Second, the bill strengthens Ghana’s digital financial system integrity. Ghana deliberately rejected an outright ban on virtual assets, aligning instead with global best practice recommended by international bodies such as the Financial Action Task Force (FATF). The risk-based regulatory model means higher-risk activities, such as custody, payments, and trading, would now face stricter oversight, while lower-risk innovation is not smothered by unnecessary bureaucracy. This balance is crucial for a country where digital payments, informal remittances, and mobile-first finance already dominate daily life.

 

Third, the bill improves consumer protection and cybersecurity resilience. Mandatory compliance with anti-money laundering, counter terrorist financing, and proliferation financing rules reduces the likelihood of scams, fraud, and platform collapses that have historically harmed users in loosely regulated crypto markets.

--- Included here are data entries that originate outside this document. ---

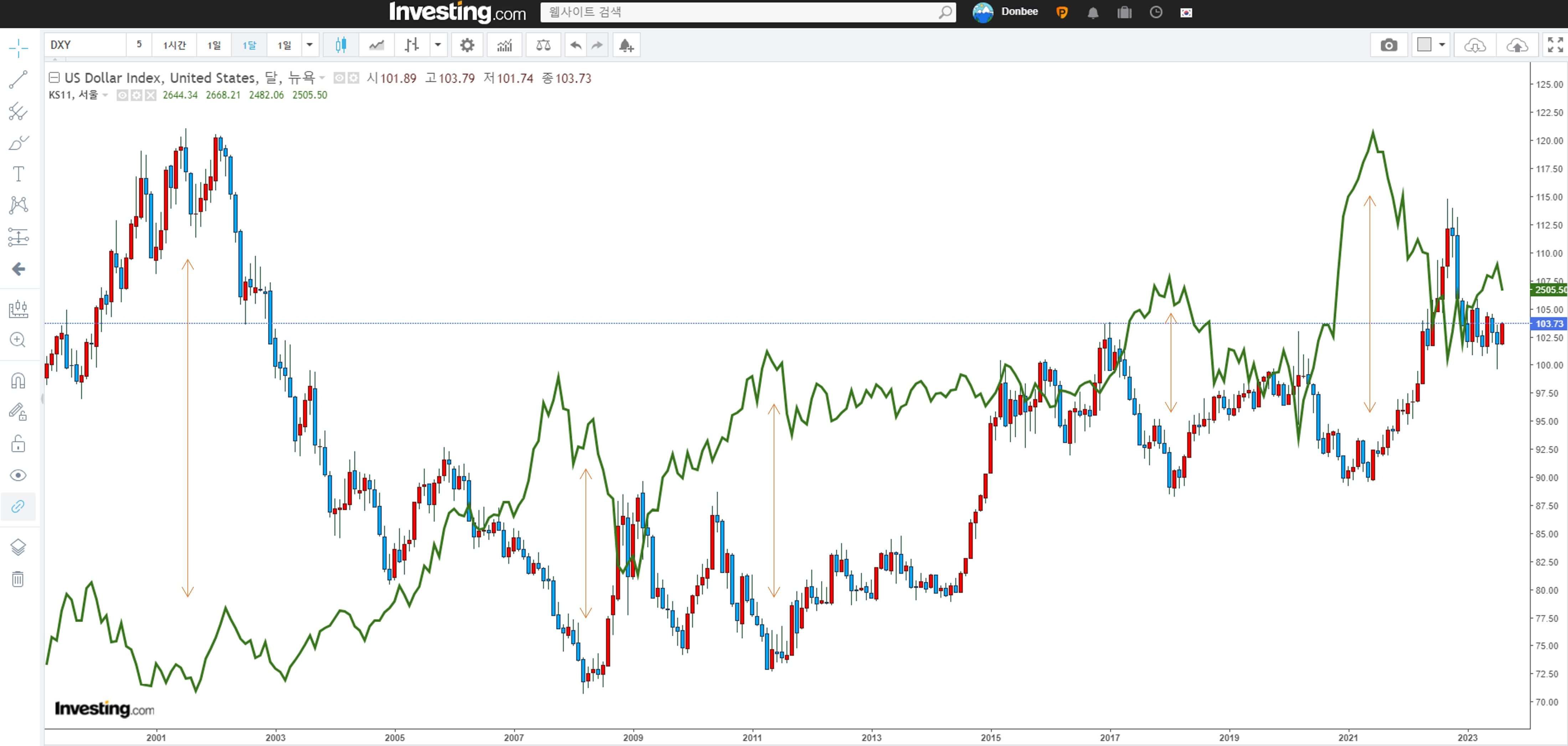Open the bar style dropdown arrow

(438, 45)
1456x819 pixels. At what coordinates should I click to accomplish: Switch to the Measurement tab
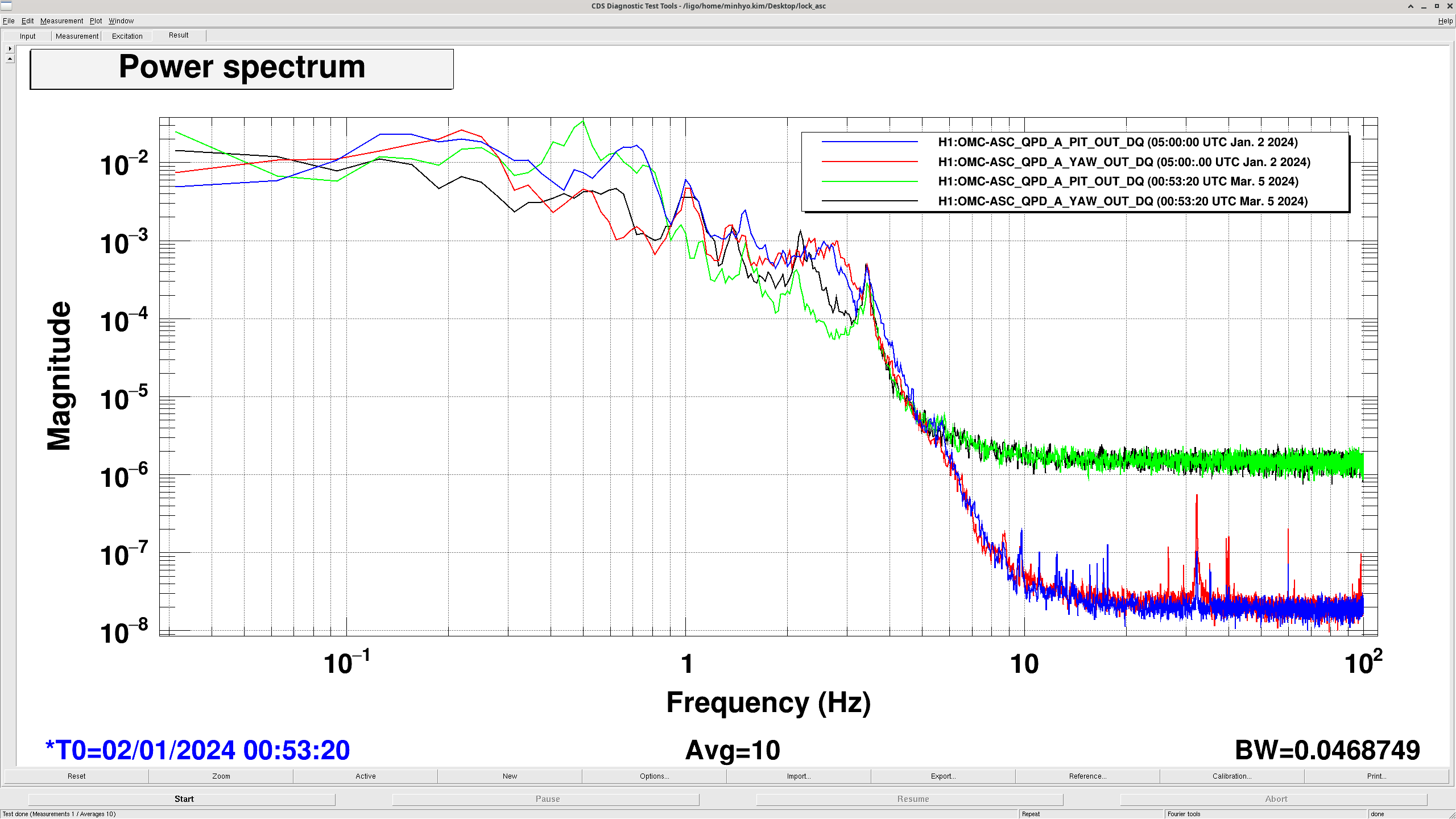point(77,36)
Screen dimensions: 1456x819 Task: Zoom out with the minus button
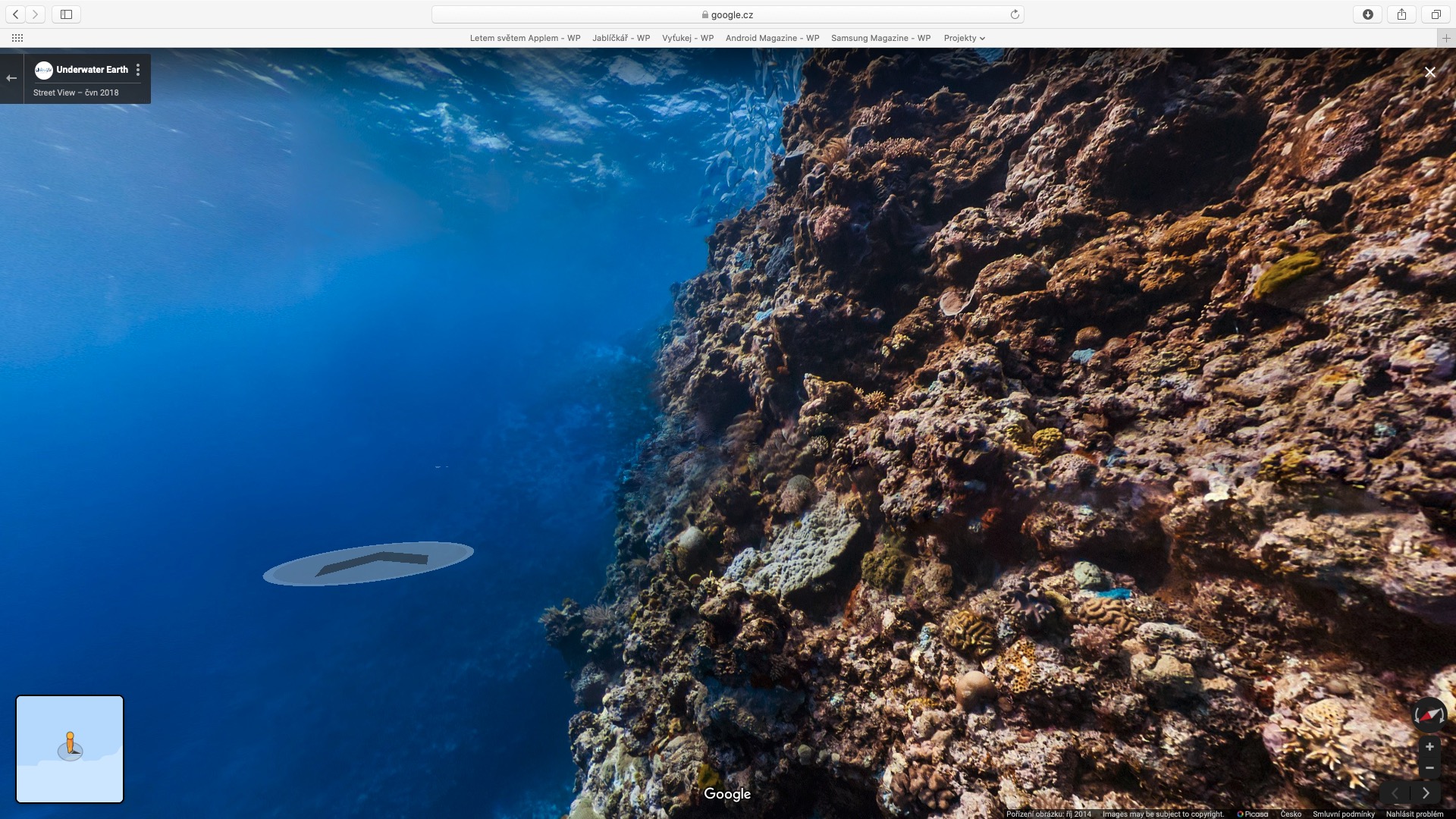pos(1429,768)
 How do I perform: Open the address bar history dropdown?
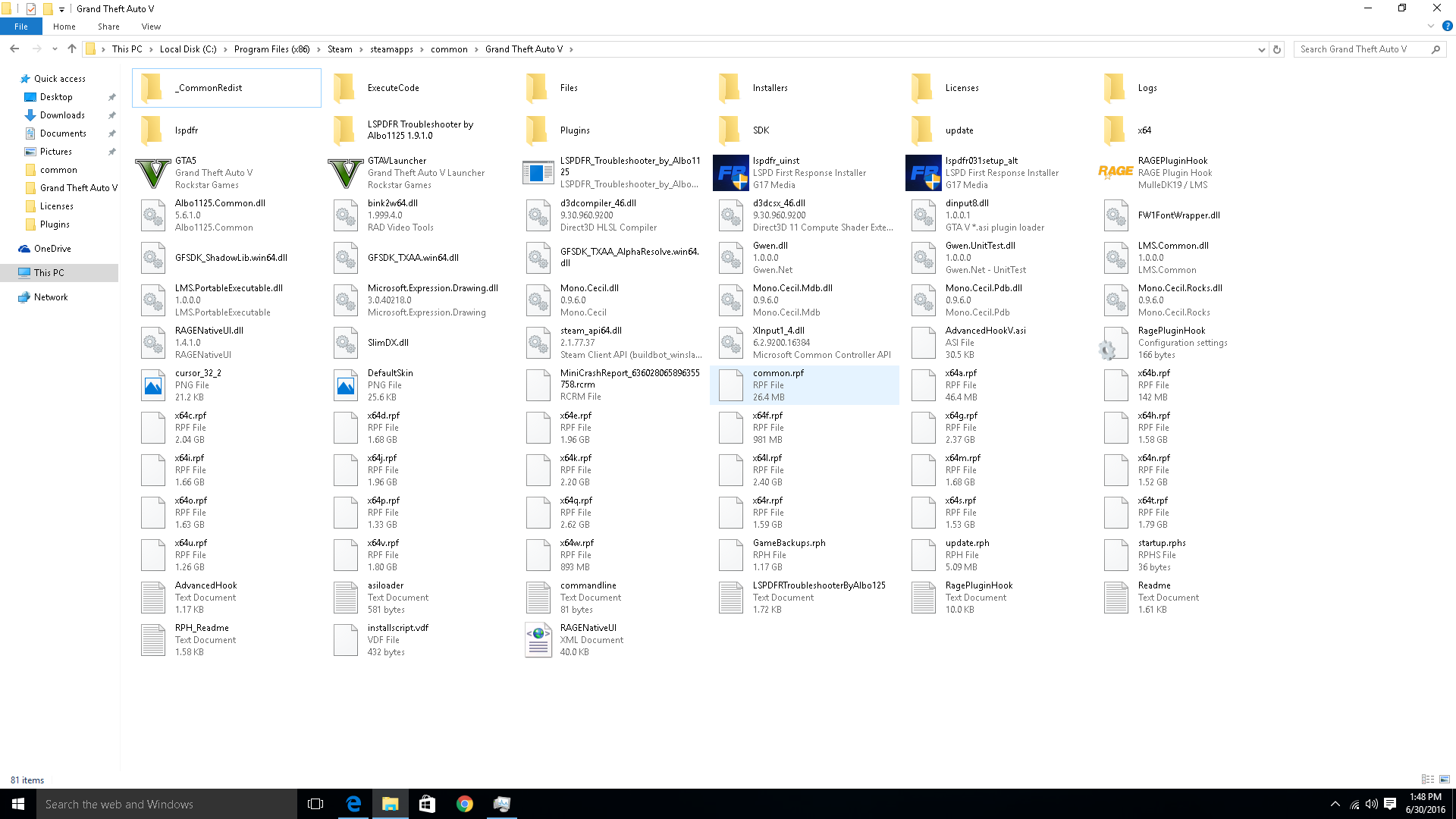(1261, 49)
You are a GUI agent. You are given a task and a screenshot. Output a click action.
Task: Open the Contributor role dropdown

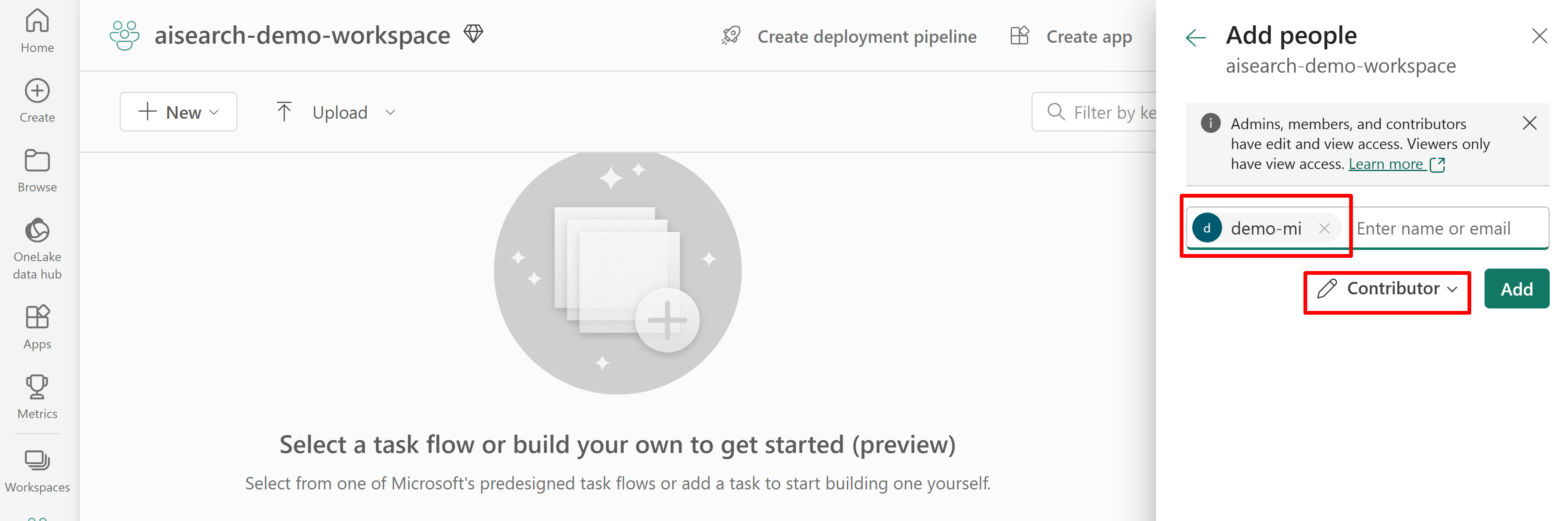point(1387,289)
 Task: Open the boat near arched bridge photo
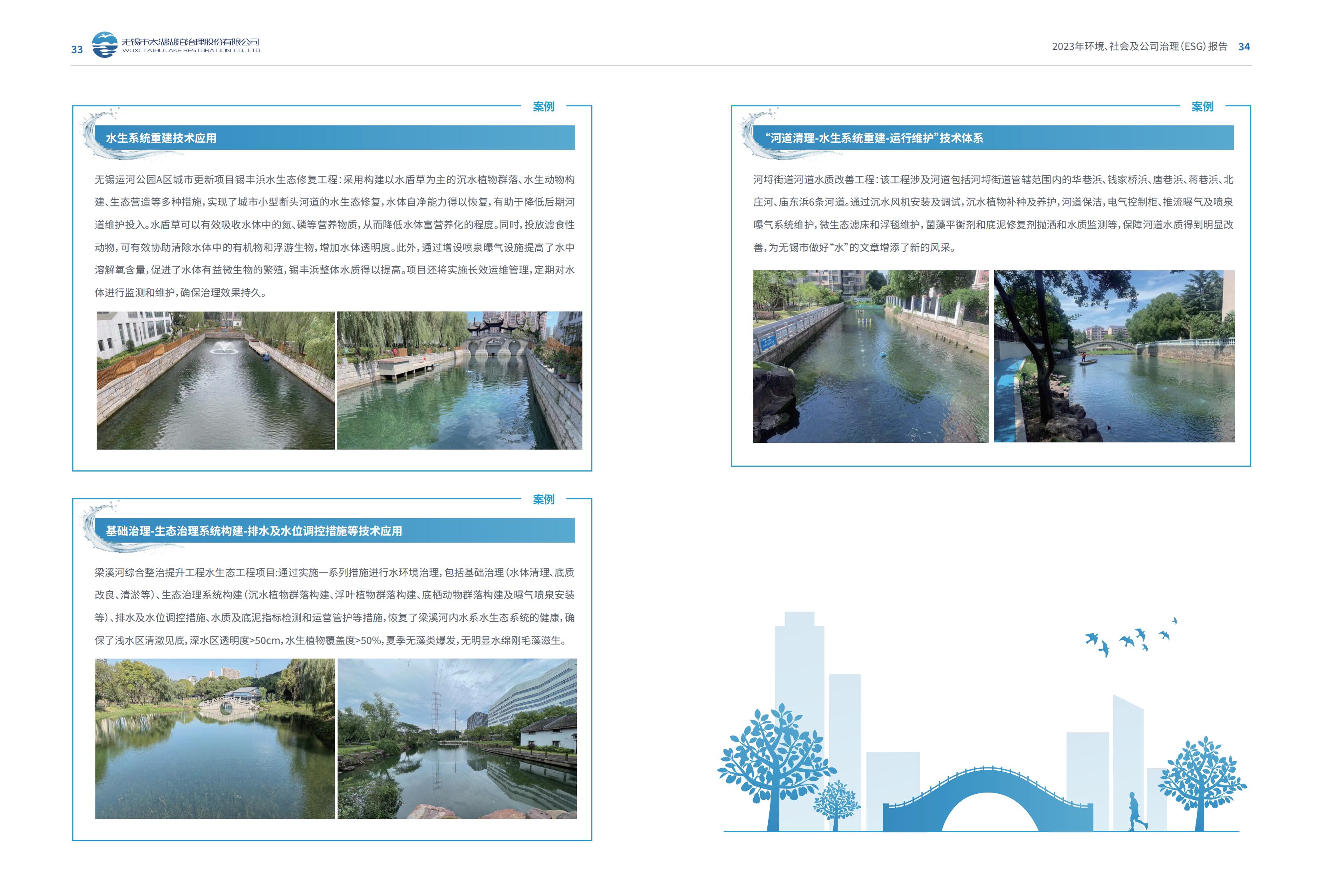pos(1114,356)
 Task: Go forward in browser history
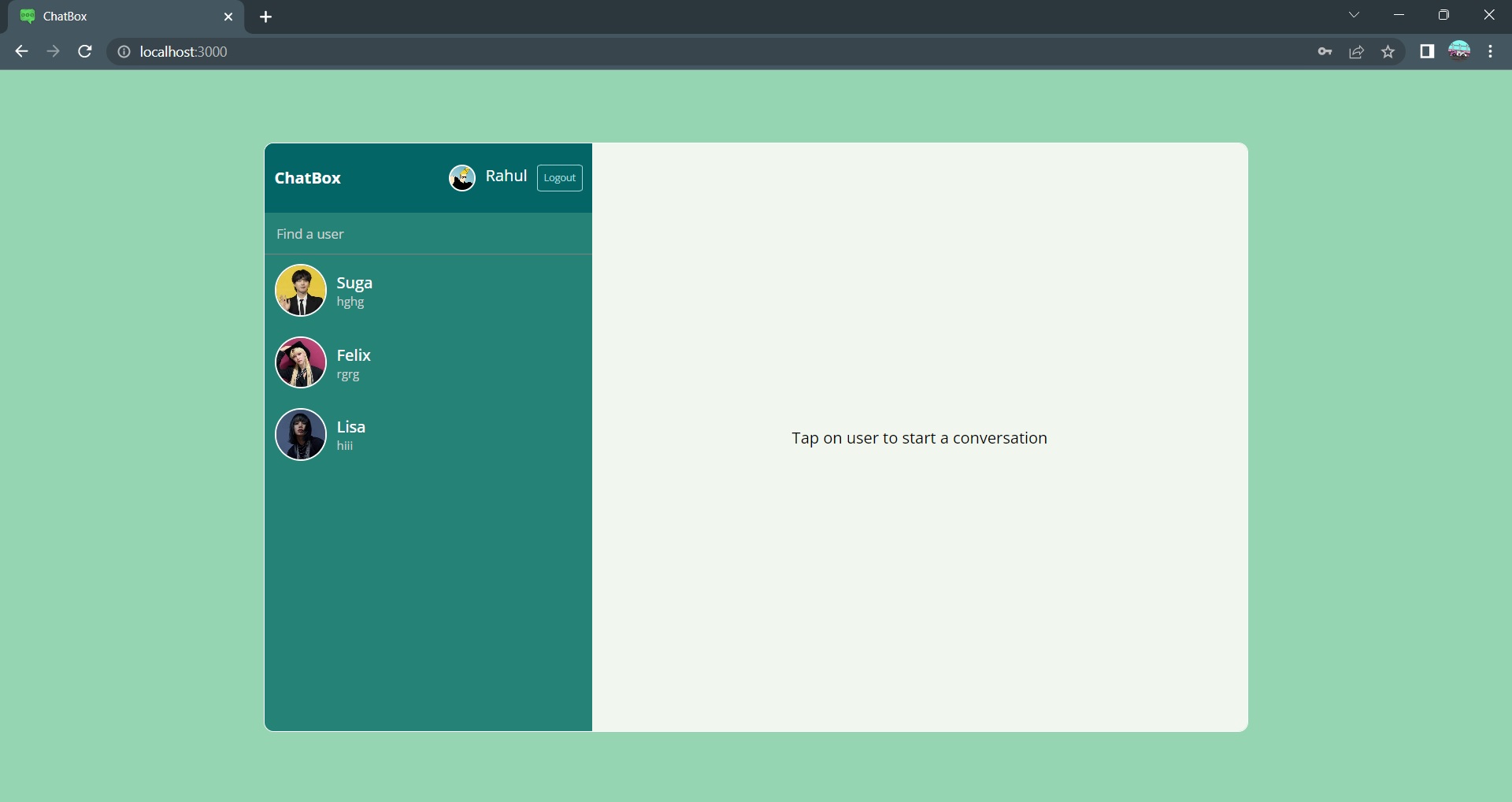pyautogui.click(x=53, y=51)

Coordinated supervision involving cybersecurity and data protection authorities further reduces systemic digital risk.

 

Most importantly, the bill anchors Ghana’s digital future within the global financial system. Enforcing standards such as the FATF Travel Rule. The rule requires financial institutions and Virtual Asset Service Providers (VASPs) to share sender/beneficiary information such as names, addresses, accounts and many more during virtual transactions. This ensures traceability of virtual asset transfers, making Ghana compatible with international payment rails rather than isolated from them. For a country positioning itself as a regional fintech hub, this interoperability matters.

 

In effect, the Virtual Assets Bill does not just regulate crypto. It formalises a new layer of Ghana’s digital economy, one where innovation is allowed to grow but not to run unchecked. The long-term outcome is a more credible, investable, and resilient digital financial ecosystem.